Google

Do usług Google nadchodzi duży bałagan. Te eksperymenty nie napawają optymizmem

Kamil Świtalski
Do usług Google nadchodzi duży bałagan. Te eksperymenty nie napawają optymizmem
Reklama

Google najwyraźniej nie planuje zakończyć wzajemnego promowania usług na małych eksperymentach -- a przynajmniej na to wskazują kolejne zrzuty, tym razem ze sklepu Play.

Wiele kroków ze strony Google jest dla mnie kompletnie niezrozumiałych.
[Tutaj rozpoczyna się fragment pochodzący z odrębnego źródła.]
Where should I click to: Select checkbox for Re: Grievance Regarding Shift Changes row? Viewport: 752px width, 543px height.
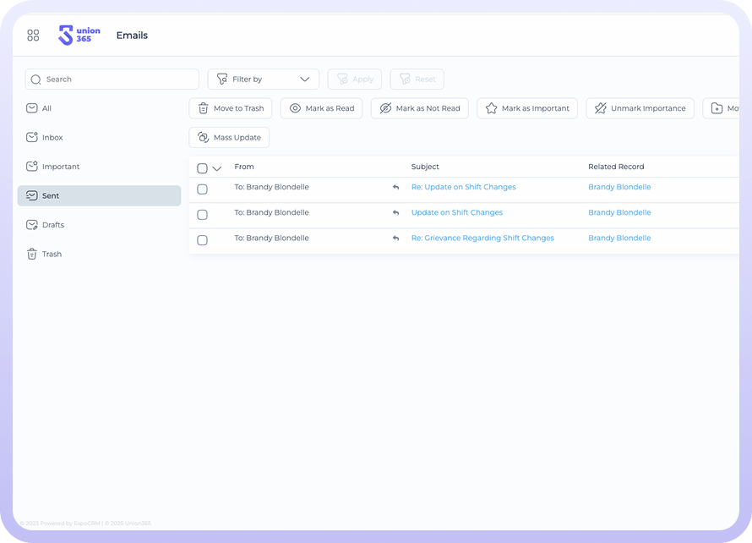pos(202,240)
Będąc jedną z największych firm na świecie, mając dostęp do danych milionów użytkowników na całym świecie, odnoszę wrażenie że często błądzą po omacku. Doskonałym przykładem są ich komunikatory, w których coraz trudniej jest się połapać. A ich integracja, prawie-integracja, albo może raczej: jednostronna integracja (jak w przypadku ostatnio zaprezentowanych nowości dla Google Chat). Nie bez powodu zresztą zdecydowaliśmy się je rozpisać krok po kroku tworząc przewodnik po komunikatorach Google i wyjaśniając kolejno co się z czym je. No ale właśnie: jako że Google ma do swojej dyspozycji wiele usług, to ostatnio coraz chętniej je ze sobą integruje. Nie dalej niż wczoraj Piotr pisał o tym że wyszukiwarka YouTube będzie serwowała również wyszukiwania stron jak Google. Po co? Trudno powiedzieć, ale jak zauważa Ryne Hager na łamach Android Police -- to może być początek większej akcji związanej z promowaniem ich produktów.

Reklama

Zobacz też: Nawigacja w Google Mapy już bez głosu polskiego lektora. Zastąpiła go maszyna

Google będzie promować swoje usługi gdzie tylko się da? Na to by wyszło...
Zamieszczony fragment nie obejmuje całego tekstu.